Papp and his team are tackling that challenge in a variety of ways. For the long term, they are using community outreach to fight negative stereotypes about manufacturing and show the opportunities that it provides. Those efforts range from visiting high schools to inviting Eagle Scouts in for tours and hosting the local United Way banquet.
“We invited about 20 counselors from grade schools in the area,” notes Deb Chipperfield, the human resources manager. “We brought them in, did a presentation and then took them out into the plant to show that this is high-tech machining in a clean, modern facility with a skilled and collaborative workforce. This is not a stereotypical factory environment from 30 years ago. This is a great place to work and learn and grow. They can transfer that message when they are talking to the youth about careers and manufacturing..”
In April 2013, North Berwick created an apprenticeship program to fuel the skilled worker pipeline. Apprentices go through rotation assignments in various areas of the plant such as machining, coatings and assembly. They also go to school during this time. When the first class graduates in March 2017, they will be certified in the machine trades by the state of Maine and will have an associate degree from York County Community College.
In a time of rising student debt, one of the attractions for young people is that they can work at North Berwick while getting their degree. A student can work on afternoon or night shifts, or on weekends, and the company will pay for their education, Papp notes.
Plant officials underscored the importance of building relationships with local colleges.
“Five years ago, York County Community College did not have any machining programs,” says Papp. Plant officials worked with the school to set up a curriculum and donated surplus machinery and $90,000 to the new program. Today, the school has added a building for its manufacturing programs, purchased equipment and offers both 1-year certificate and 2-year associate degree programs in precision machining. For graduates of the program, Papp notes, “In essence, you are writing your ticket to a pretty good career.”
Filling the plant’s manpower needs involves extra effort for a leadership team already overseeing a physical plant transformation. In 2014, for example, the plant held an onsite job fair.
“We thought we would try a little job fair,” recalls Chipperfield. “We had over 600 people come in.” Applicants were lined up onto the street for the event, which made for a very long day but which plant officials agree was very successful.

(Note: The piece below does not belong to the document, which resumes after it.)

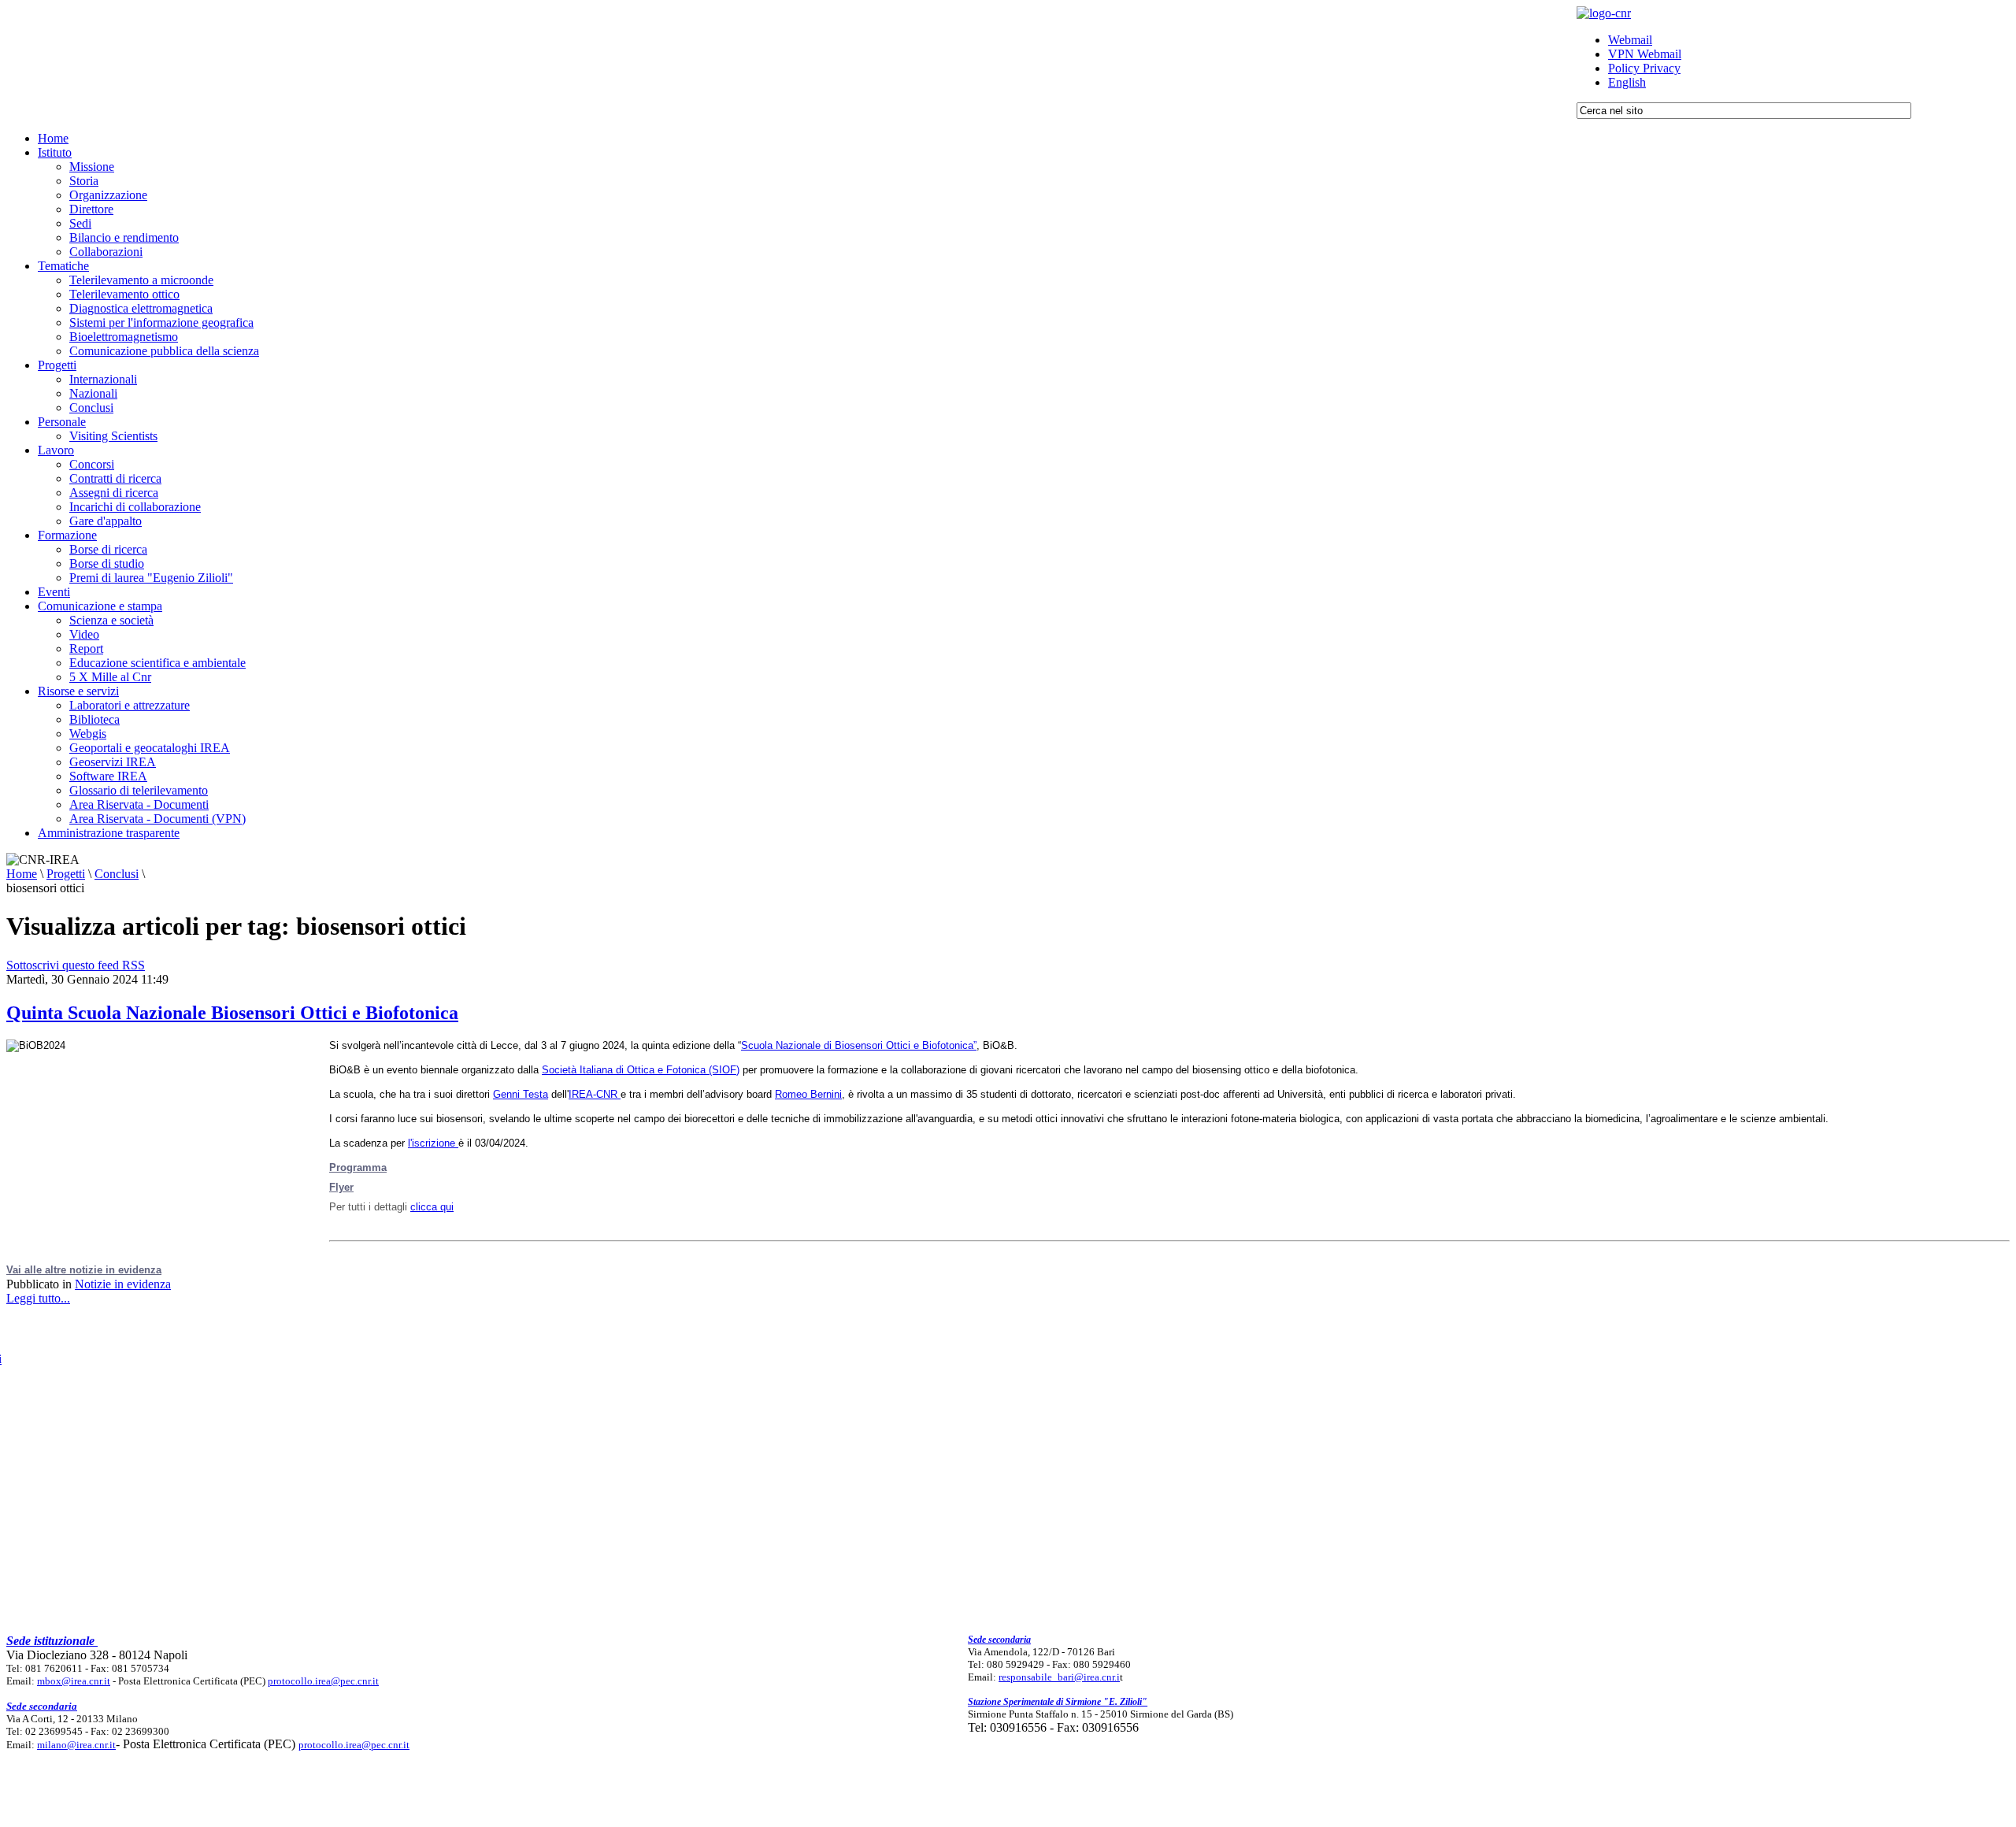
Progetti (65, 873)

More recently, the plant has been holding large interview events, dubbed "superdays," on Saturdays on a quarterly basis. The plant brings in 40 people and divides them up with four teams of an HR manager and a supervisor for interviews. Papp said doing this on a weekend eliminates employee conflicts with busy schedules and also helps candidates who might have trouble coming in during the workweek.

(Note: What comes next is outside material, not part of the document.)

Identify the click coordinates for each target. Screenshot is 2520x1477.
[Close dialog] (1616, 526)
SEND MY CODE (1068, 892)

Pratt is also partnering with YCCC on an onboarding program. Before they step on the production floor, new employees go through a six-week program, conducted by college instructors and Pratt subject matter experts, that trains them on basic shop math, reading blueprints, machining, safety, quality and other aspects of their new job. Training doesn’t stop there. The plant has over 300 certified trainers in its workforce who provide continuing on-the-job training to employees.
All of this training helps to reinforce a work culture that strives for perfection in the products it makes.
“We spend a lot of time putting visibility on the importance of our product,” says Leo Dionne, the plant’s transition manager. “We are making jet engine components. There is no space for errors with these parts.”